Примечание: печатается на историко-краеведческом портале Ургаза.ру с разрешения автора.

 

В башкирском языке имеется слово «әрҙәнә», что в переводе на русский язык означает «поленницу дров», а в некоторых говорах означает (лит. «утын») «лес, дрова», «әрҙәнә кыркыу» («заготовка леса, дров») [12. С.53]. Данное слово имеется и в татарском языке. Обнаружение похожего по звучанию и значению слова в марийском языке дало основание башкирским языковедам считать его заимствованием из финно-угорских языков [8. С.37].

Утверждение башкирских языковедов о заимствовании из финно-угорских языков, нам кажется, не совсем убедительно, так как обнаружение слова в другом языке, само по себе не может, служит доказательством его заимствования. Почему нельзя предположить обратное, что слово это марийцами заимствовано из башкирского языка? В работах башкирских языковедов не приводятся какие-либо доказательства в пользу заимствования из марийского языка. Похожее слово, по устному сообщению одного из крупных специалистов по финно-угорским языкам и мифологии В.В.Напольских, имеется в другом финно-угорском, в удмуртском языке, но нет в языке народа коми. Удмурты территориально сформировались соседями башкир, а марийцы оказались соседями башкир намного позже. Если учесть, что башкиры к удмуртам территориально ближе и соседские контакты между этими двумя народами сложились раньше чем с мари, то более вероятным можно было бы говорить о заимствовании с удмуртского, чем с марийского языка. Наличие этого слова в том же значении и в татарском языке совершенно запутывает проблему заимствования. Кто у кого и когда, каким образом заимствовал? Поэтому, нам кажется, башкирские языковеды данную проблему упростили, а не решили и дальше утверждения о заимствовании из марийского, не смогли пойти.

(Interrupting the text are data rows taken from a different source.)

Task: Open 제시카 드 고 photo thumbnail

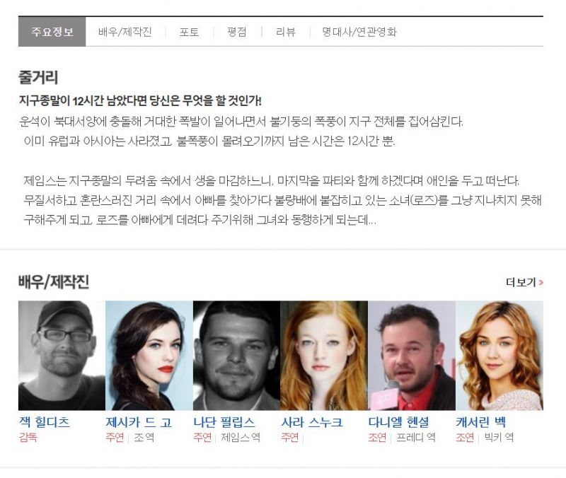Action: point(149,356)

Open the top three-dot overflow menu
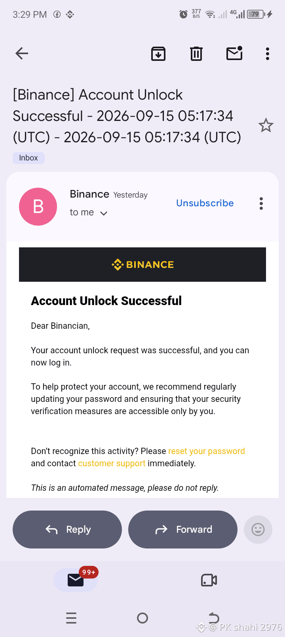click(x=268, y=53)
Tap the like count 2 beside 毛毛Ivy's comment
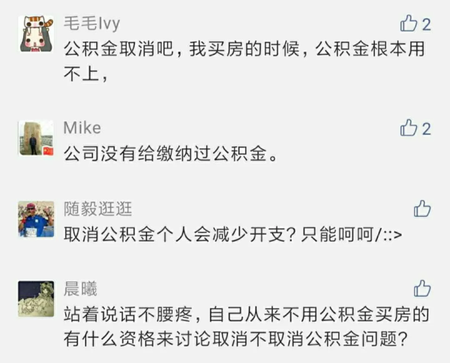The image size is (450, 363). click(x=427, y=24)
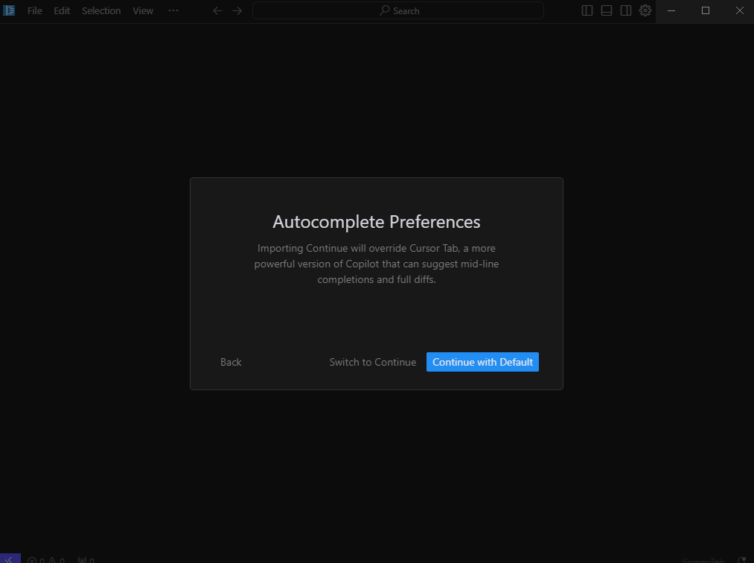This screenshot has height=563, width=754.
Task: Expand the overflow menu with three dots
Action: (173, 10)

Выявление этого же слова у таких малочисленных памирских народов, как бартанги (бардан-гиш) и рушанцы, язык которых исследователи относят к восточноиранской ветви иранских языков, ставит перед нами совершенно иные перспективы. У этих народов термин «Ардана» имеет несколько значений: 1) приобщение новобрачной к домашнему очагу мужа; 2) «Ардан» – печь, очаг в жилище; 3) «арданак» – очаг (временный); 4) очажок в изголовье могилы, печурка [7. С.11, 40]. Обнаружение этого слова в таких далеких от Поволжья и Урала краях, как Памир, дает основание усомниться в заимствовании башкирами данного слова из финно-угорских языков. Специалистами слово это зафиксировано и в древнем санскрите, где «ардана», означает «деревянное сооружение», «сложенную кучу дров, где сжигают покойников». Носители санскрита, как во временном, так и пространственном отношении не соприкасались с носителями марийского и удмуртского языков. Данное обстоятельство дает основание думать, что у башкир само слово «әрҙәнә» и понятие содержащееся в данном слове уходят в далекую от наших дней древность. Наличие этого слова как в языках восточноиранских народов, так и в санскрите более объяснимо, так как народы Памира пространственно близки к той территории, где бытовал санскрит. Поэтому можно строить догадки, что предки памирских народов вполне могли в далеком прошлом контактировать с носителем санскритского языка, или же носители санскритского языка и предки памирских народов имели общих предков. При решении вопроса – «когда и у кого предки башкир заимствовали слово «ардана» восточноиранские народы Памира могут служить промежуточным звеном.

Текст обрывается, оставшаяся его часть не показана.